# The fundamental group of Klein bottle/{3pt}

The fundamental group of Klein bottle has been well discussed in many materials, I'm think if it is requested to calculate the fundamental group of Klein bottle/{3pt} or even more generally Klein bottle/{n points}. I found it might has deformation retraction onto Mobius band with $$n$$ circles but not very sure. I'm looking forward to idea on it

The Euler characteristic of the Klein bottle $$K$$ is equal to $$0$$.

From this, you can conclude that the Euler characteristic of $$K$$ minus $$n$$ points is $$-n$$.

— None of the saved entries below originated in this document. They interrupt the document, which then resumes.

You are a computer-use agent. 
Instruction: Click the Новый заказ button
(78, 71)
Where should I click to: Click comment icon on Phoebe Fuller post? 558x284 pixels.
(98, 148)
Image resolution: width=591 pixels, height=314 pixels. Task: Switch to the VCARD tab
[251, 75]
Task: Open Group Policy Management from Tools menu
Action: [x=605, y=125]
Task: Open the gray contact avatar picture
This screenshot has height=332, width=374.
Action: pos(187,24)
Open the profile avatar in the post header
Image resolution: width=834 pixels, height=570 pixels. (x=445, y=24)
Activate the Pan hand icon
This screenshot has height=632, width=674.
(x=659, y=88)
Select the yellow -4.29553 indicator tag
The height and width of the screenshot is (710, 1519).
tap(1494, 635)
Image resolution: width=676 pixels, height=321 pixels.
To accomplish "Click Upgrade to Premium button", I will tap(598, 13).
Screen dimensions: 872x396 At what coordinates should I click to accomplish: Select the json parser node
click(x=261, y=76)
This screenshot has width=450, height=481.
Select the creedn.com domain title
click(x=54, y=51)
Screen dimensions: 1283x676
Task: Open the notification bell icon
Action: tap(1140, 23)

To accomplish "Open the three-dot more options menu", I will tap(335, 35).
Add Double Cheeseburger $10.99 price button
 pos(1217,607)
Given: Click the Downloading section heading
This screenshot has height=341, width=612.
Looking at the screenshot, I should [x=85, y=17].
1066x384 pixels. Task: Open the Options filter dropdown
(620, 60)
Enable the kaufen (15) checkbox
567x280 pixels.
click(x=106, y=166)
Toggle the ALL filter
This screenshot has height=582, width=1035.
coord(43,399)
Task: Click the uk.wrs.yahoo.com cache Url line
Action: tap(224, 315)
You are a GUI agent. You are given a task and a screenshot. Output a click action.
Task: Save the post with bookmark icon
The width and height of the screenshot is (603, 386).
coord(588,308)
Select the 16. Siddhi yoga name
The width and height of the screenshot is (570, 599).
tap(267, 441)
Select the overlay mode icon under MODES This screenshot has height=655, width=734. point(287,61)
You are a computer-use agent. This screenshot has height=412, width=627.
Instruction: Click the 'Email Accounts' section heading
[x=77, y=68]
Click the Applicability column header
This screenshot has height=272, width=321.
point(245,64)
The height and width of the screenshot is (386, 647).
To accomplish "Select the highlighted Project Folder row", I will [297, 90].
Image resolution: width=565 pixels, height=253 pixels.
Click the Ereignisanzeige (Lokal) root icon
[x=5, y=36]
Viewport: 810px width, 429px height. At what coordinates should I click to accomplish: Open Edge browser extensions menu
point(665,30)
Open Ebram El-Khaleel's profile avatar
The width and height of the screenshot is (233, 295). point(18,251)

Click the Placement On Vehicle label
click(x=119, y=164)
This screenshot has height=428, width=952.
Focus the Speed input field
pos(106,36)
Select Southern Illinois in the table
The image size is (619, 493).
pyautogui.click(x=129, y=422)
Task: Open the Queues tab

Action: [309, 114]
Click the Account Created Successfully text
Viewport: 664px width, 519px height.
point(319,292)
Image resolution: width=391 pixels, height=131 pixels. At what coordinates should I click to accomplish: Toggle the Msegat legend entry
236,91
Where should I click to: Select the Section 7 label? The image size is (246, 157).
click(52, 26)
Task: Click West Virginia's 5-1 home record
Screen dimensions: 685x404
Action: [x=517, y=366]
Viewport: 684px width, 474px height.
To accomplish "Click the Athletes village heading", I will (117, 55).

It is a general fact that for any compact connected surface $$S$$ and any finite nonempty subset $$P$$, the complement $$S-P$$ deformation retracts onto a finite 1-complex $$\Sigma$$. So if we let $$\Sigma_n$$ denote a finite 1-complex onto which $$K$$ minus $$n$$ points deformation retracts, it follows that the Euler characteristic of $$\Sigma_n$$ equals $$-n$$ (and $$\Sigma_n$$ is connected).

The fundamental group of every finite connected graph $$G$$ is free of some rank $$r \ge 1$$, and the Euler characteristic of $$G$$ equals $$1-r$$.

Setting $$-n = 1-r$$, it follows that $$r = 1+n$$. So, the fundamental group of $$K$$ minus $$n$$ points is a free group of rank $$1+n$$.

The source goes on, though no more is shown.